IBM Introduces watsonx for Governed Analytics, AI
May 17, 2023 Alex Woodie
At its annual Think conference last week, IBM took the wraps off watsonx, a new platform for crunching big data and developing AI and machine learning applications in a safe and governed environment.
You don’t need an industry analyst to tell you that artificial intelligence (AI) is having a moment in the sun this year. Thanks to the public launch of ChatGPT in late last year, regular citizens (as opposed to AI experts and industry analyst) have become aware of the vast potential of large language models (LLMs) that can mimic humans in very convincing ways.

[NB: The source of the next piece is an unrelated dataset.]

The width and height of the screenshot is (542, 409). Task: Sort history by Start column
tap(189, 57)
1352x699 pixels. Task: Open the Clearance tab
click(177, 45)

While LLMs like ChatGPT aren’t “intelligent” in the classic sense, they can still do some pretty impressive things, such as compose sonnets in the style of William Shakespeare, write high school term papers, or even generate syntactically correct RPG code.

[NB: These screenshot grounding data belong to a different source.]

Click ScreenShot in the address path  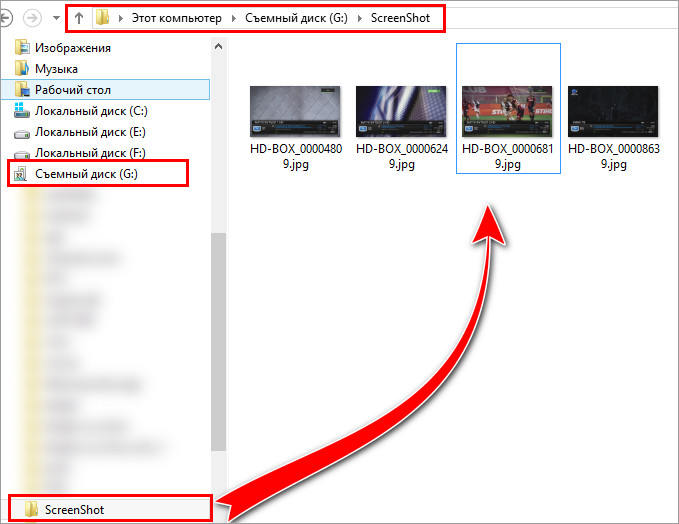point(400,18)
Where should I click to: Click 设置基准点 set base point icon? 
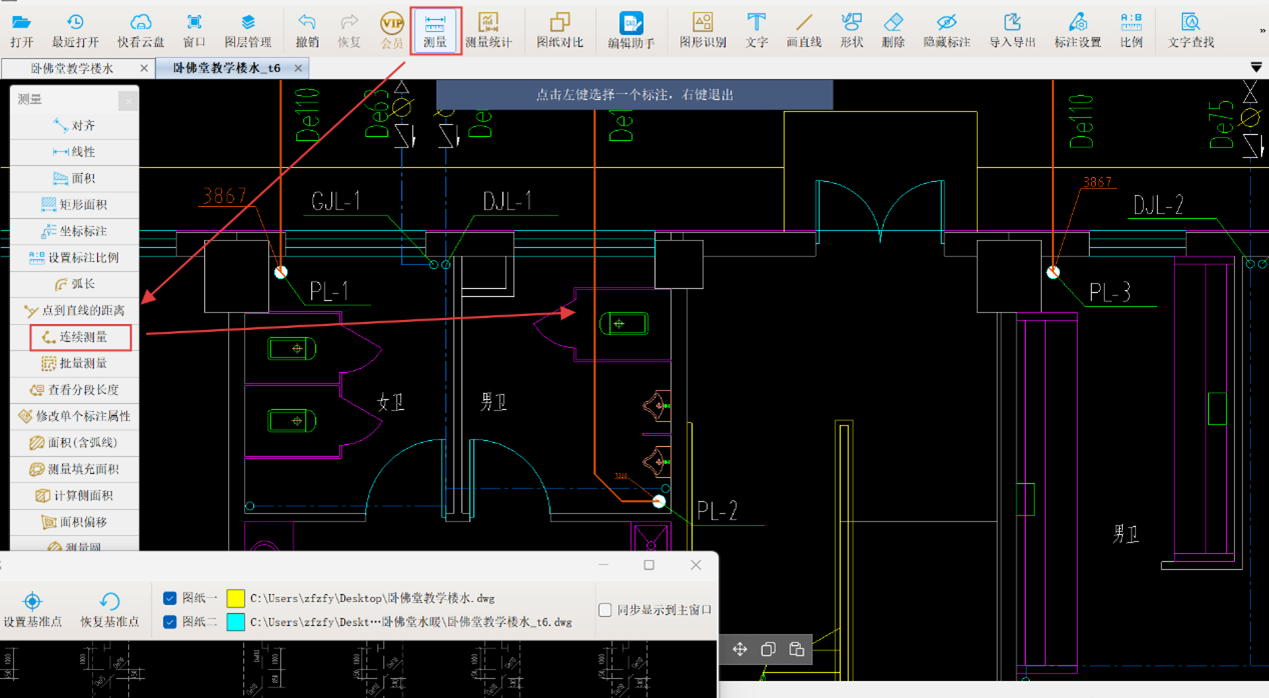click(32, 608)
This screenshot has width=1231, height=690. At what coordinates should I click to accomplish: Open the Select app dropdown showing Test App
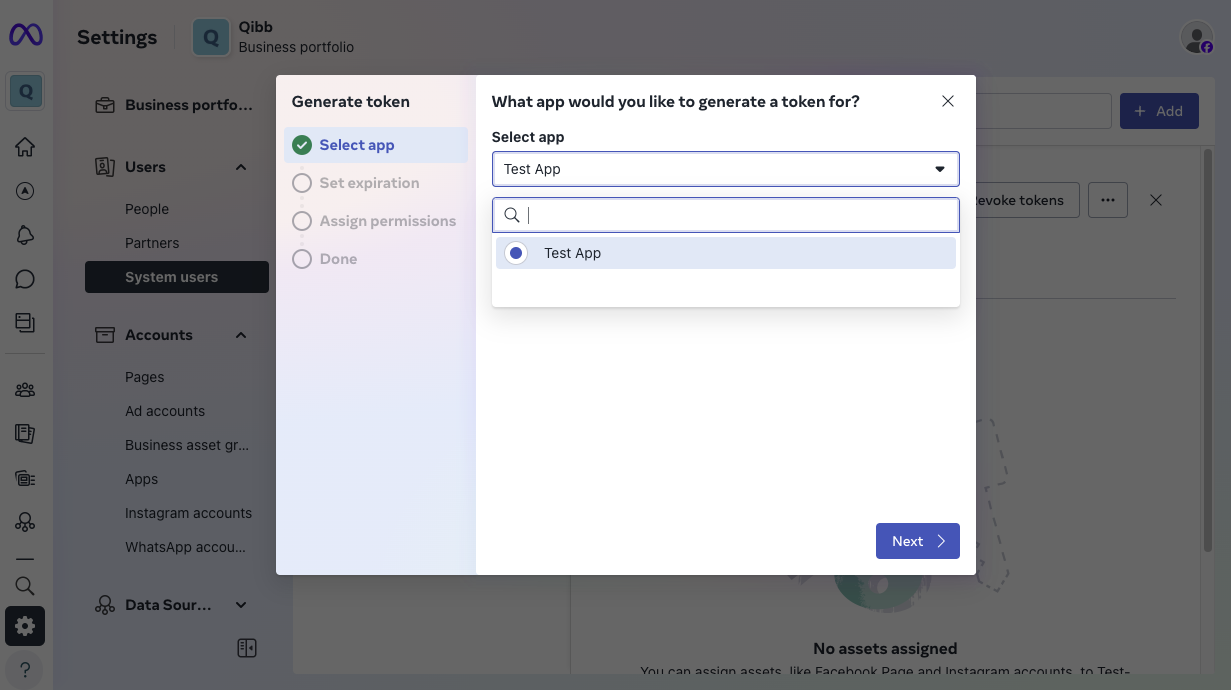(725, 168)

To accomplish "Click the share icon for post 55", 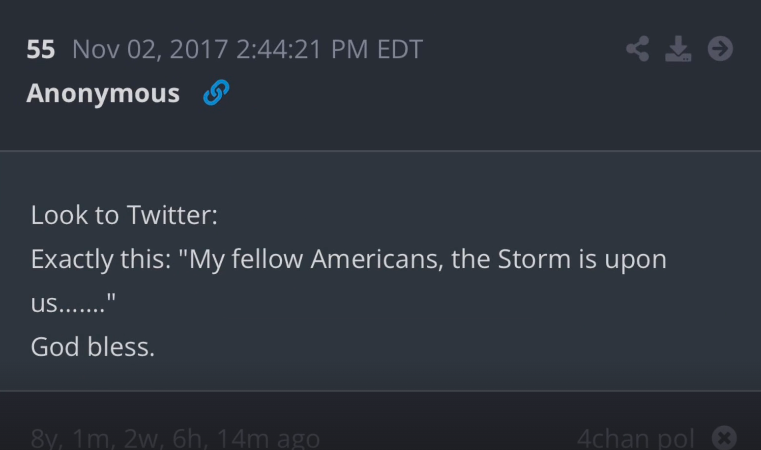I will tap(637, 48).
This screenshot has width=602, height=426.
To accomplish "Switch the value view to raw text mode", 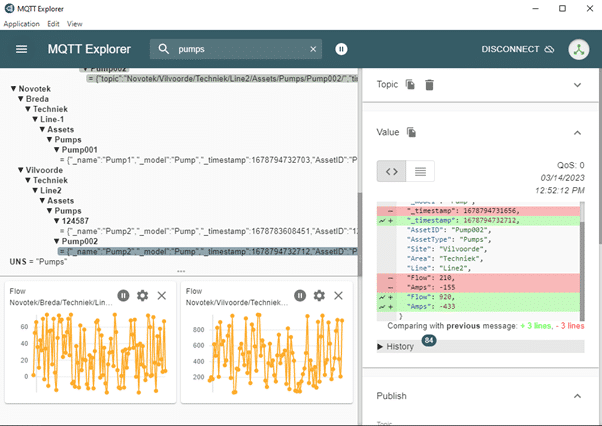I will [x=420, y=171].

Now the rush is on for businesses to take advantage of LLMs as well as their image-generating AI cousins, such as OpenAI’s DALL-E 2 and Stable Diffusion. Among the firms looking to find a foothold in this fast-moving world is IBM.

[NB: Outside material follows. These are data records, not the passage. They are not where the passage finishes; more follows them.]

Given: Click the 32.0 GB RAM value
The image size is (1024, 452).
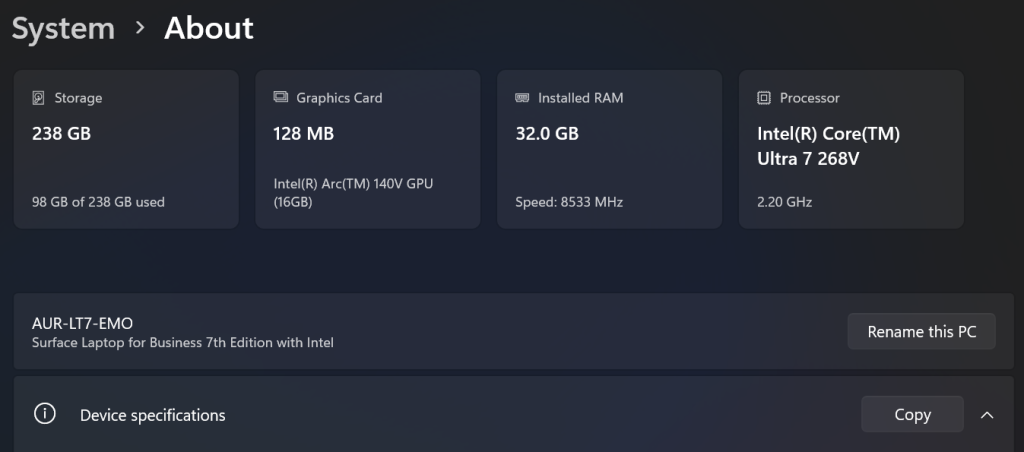Looking at the screenshot, I should (x=547, y=133).
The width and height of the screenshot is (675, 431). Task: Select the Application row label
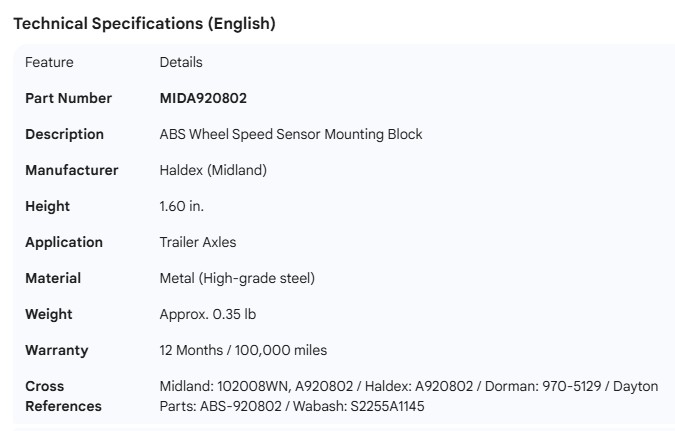coord(64,242)
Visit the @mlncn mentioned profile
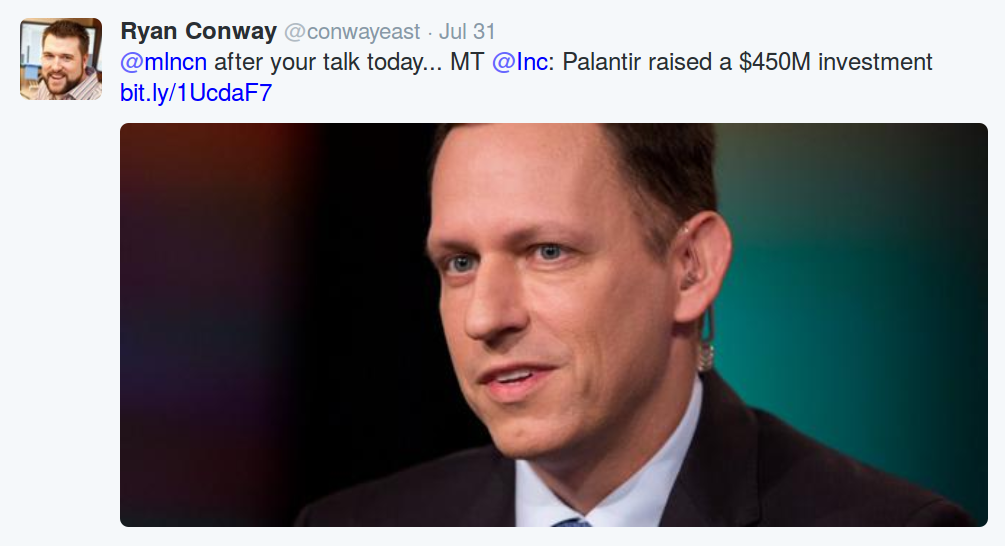This screenshot has width=1005, height=546. tap(163, 62)
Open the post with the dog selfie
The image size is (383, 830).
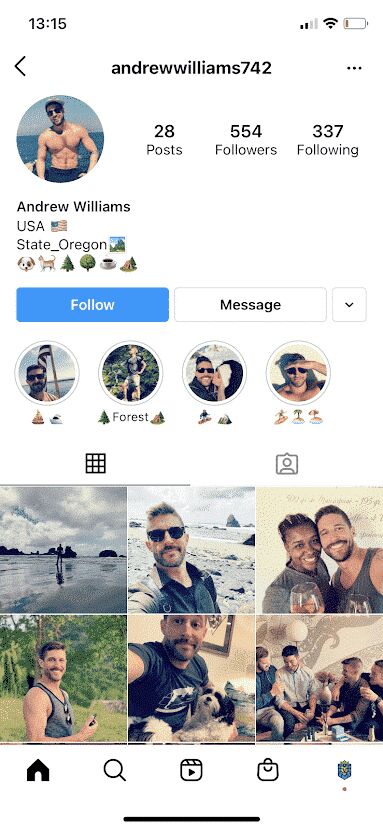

Watsonx isn’t IBM’s first foray into AI. It’s not even the first time Big Blue has used the name (anybody remember IBM Watson Analytics?) But the new watsonx offerings represent IBM’s attempt to build off the renewed interest in AI, including but not limited to generative AI like ChatGPT.
Watsonx is composed of three parts, including a development studio called watsonx.ai, a data lakehouse called watsonx.data, and a governance toolkit called (you guessed it) watsonx.governance. The first two watsonx components are expected to be available in July, while the last one is due in October.
Watsonx.ai provides a place for developers to train, test, tune, and deploy traditional machine learning models (think logistical regression and K-means clustering) as well as new generative AI capabilities. The studio ships a collection of “foundation models” that have already been trained on a “large, curated set of enterprise data backed by a robust filtering and cleansing process and auditable data lineage,” IBM says.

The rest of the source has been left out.